Friday, December 25, 2015

I woke up with a dish developing in my head and can't post it where my customers will see it, so I'm sharing it here. We're closing our restaurant in the upcoming months and I want to go out on a bang. Here's the text from a card I'll give our customers on their last course on New Years Eve.


How does one end such an blessed run?! The Curious Kumquat morphed into a restaurant from our gourmet grocery in the fall of 2009. Dinners started in March of 2010 to empty tables of skeptical neighbors. But through the enthusiasm of numerous food writers and bloggers such as Zora O’Neill (Moon Guides, New York Times, Saveur), Ari Levaux (Outside, Slate) and Andrea Feucht (ABQ Journal, Food Lovers Guide), our culinary voice was heard and diners traveled from all over the country. This spurred us on even more to create even better food. And our food has always had the goal of being amazingly tasty, beautiful to look at, and sourced with local products that most people couldn’t even dream of making into a meal. Finding those ingredients has been a passion of mine through thousands of miles of hiking and relationships with the most eccentric band of farmers, ranchers and weirdos.

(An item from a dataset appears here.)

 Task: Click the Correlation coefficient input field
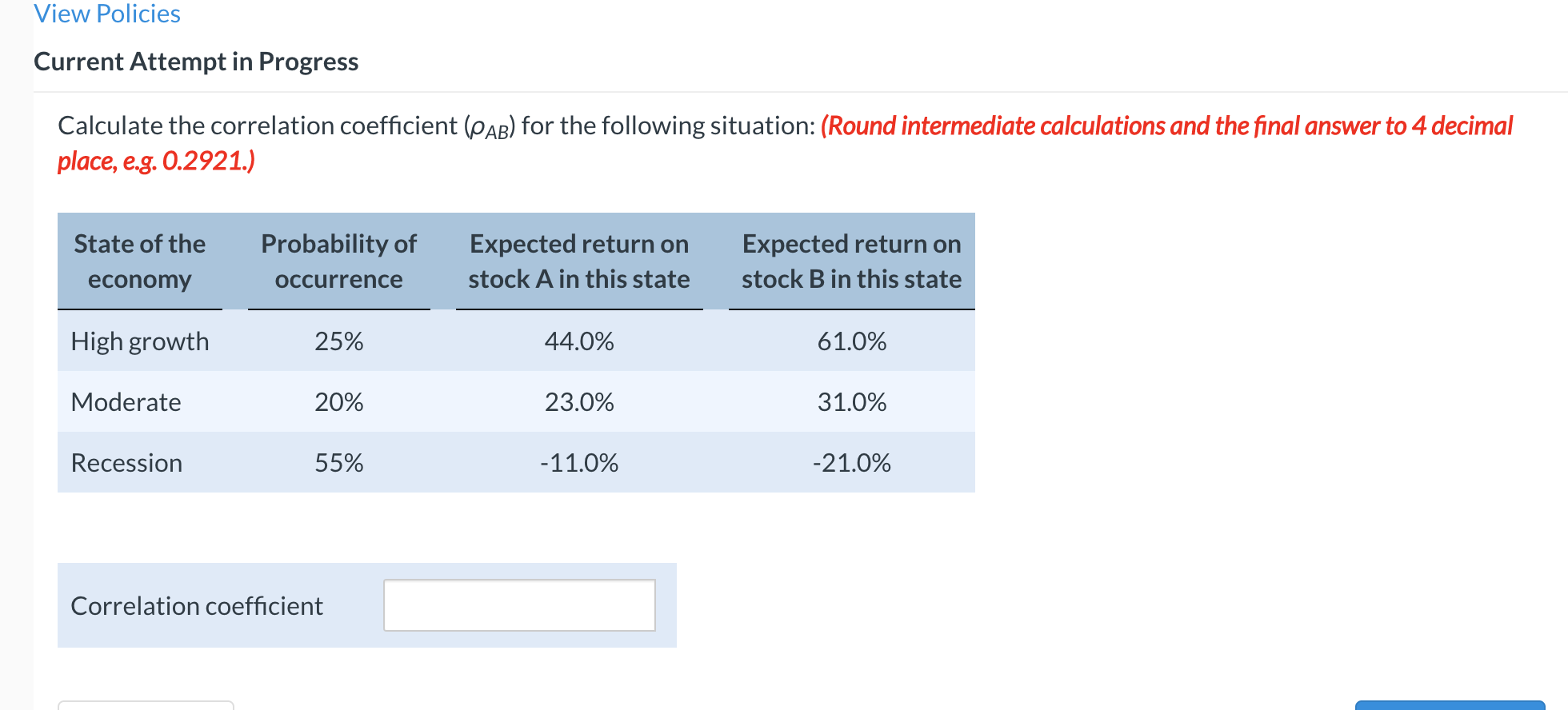(518, 605)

 So it is with this that I offer you my most perfect dish ever. My last New Year’s dish ever at the Kumquat. The end of your meal. The pinnacle of my Gila Wilderness foraging experience. The most perfect Curious Kumquat dish ever created.
 Gila Opulence  (photo)72-hour roasted mesquite bean mousse (Ben Lilly pond approach)
16-year Traditional, organic Balsamico (Monticello, NM)
Consommé of aspen bark (Railroad Trailhead, Black Range)
Gold leaf (Kingston, NM)
Gila Trout roe (Hatchery raised, Willow Creek)*
 Like all of my creations it will be gone in moments, but I hope this special dish, created only for tonight, will live in your memories for many, many years.
  *The Gila Trout is an endangered species on its way to a comeback. This roe was obtained by staff at the hatchery who assured me that they had released 10,000 Gila Trout into Willow Creek in October of 2015.